Microsoft confirmed that a new vulnerability has been identified in Internet Explorer (IE). The flaw affects IE versions 6-11 and Microsoft said it was aware of “limited, targeted attacks” to exploit it. While all versions of the web browser, IE 6 through 11, are affected by the vulnerability, attacks are currently targeting IE versions 9, 10 and 11, according to security firm FireEye, which first reported the flaw Friday.
According to NetMarket Share, the IE versions account for more than 50 percent of global browser market.
The attack leverages a previously unknown “use after free” vulnerability, data corruption that occurs after memory has been released, and bypasses both Windows DEP (Data Execution Prevention) and ASLR (Address Space Layout Randomization) protections, according to FireEye.
Microsoft says it is investigating the flaw and will take appropriate steps.
The vulnerability is currently being exploited by a group of hackers targeting financial and defense organization in the US, FireEye told CNET.
“The APT [advanced persistent threat] group responsible for this exploit has been the first group to have access to a select number of browser-based 0-day exploits (for example IE, Firefox, and Flash) in the past,” FireEye said. “They are extremely proficient at lateral movement and are difficult to track, as they typically do not reuse command and control infrastructure.”
“The vulnerability exists in the way that Internet Explorer accesses an object in memory that has been deleted or has not been properly allocated. The vulnerability may corrupt memory in a way that could allow an attacker to execute arbitrary code in the context of the current user within Internet Explorer.” – Microsoft.
However, the issue may be of special concern to people still using the Windows XP operating system since Microsoft ended official support for that system earlier this month.

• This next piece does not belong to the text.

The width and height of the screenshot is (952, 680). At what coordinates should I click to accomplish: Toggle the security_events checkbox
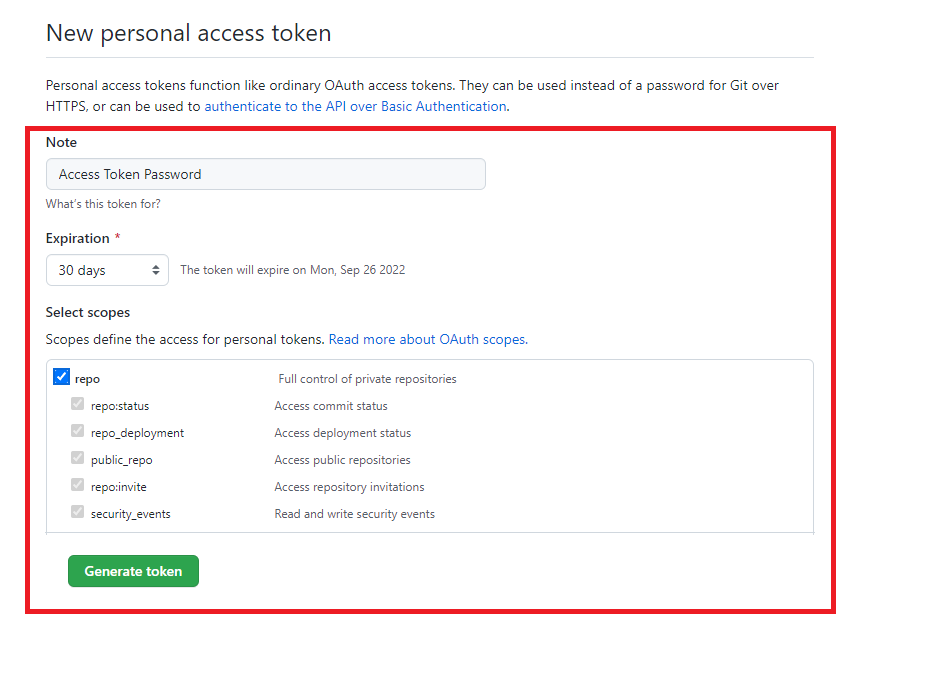[x=77, y=511]
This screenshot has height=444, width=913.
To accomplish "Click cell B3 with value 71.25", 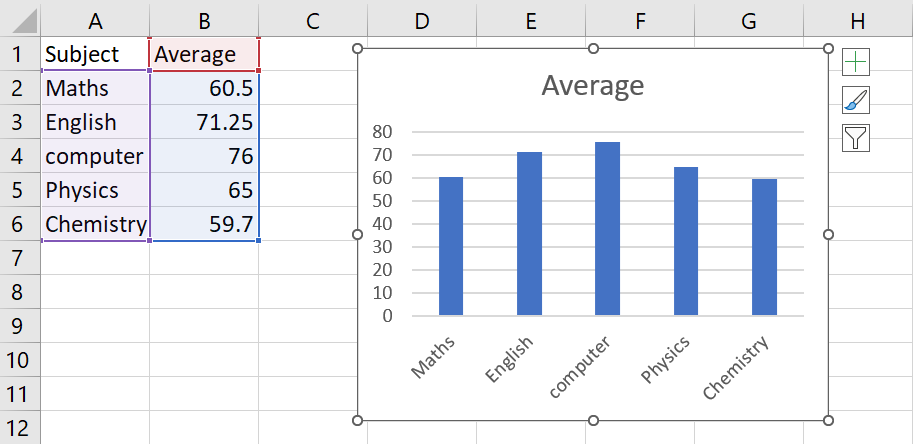I will pyautogui.click(x=204, y=122).
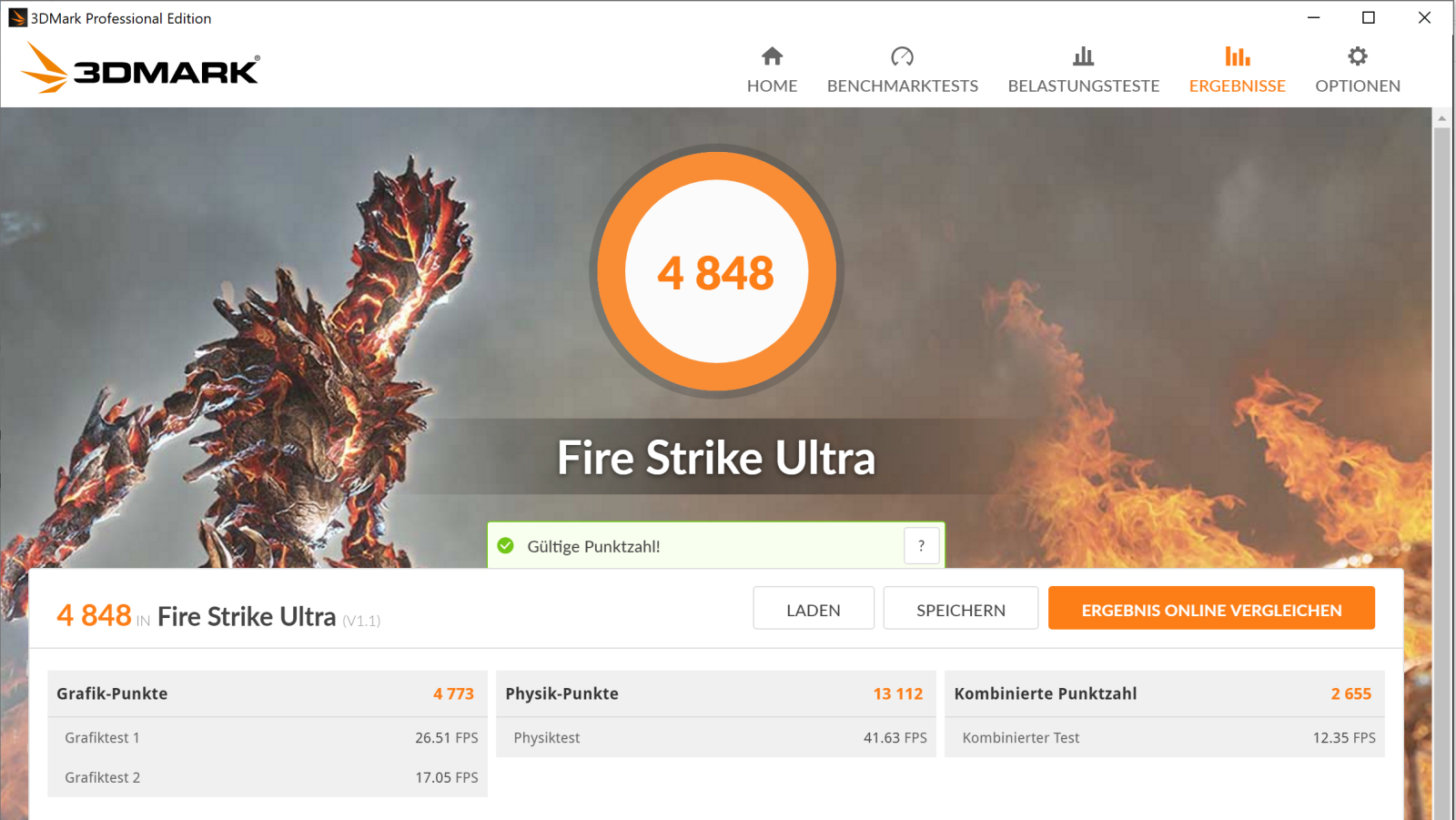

About 30% of all desktops are thought to be still running Windows XP and analysts have previously warned that those users would be vulnerable to attacks from cyber-thieves.
Cyber security firm Symantec said it had carried out tests which confirmed that “the vulnerability crashes Internet Explorer on Windows XP”.
Microsoft has suggested businesses and consumers still using the system should upgrade to a newer alternative.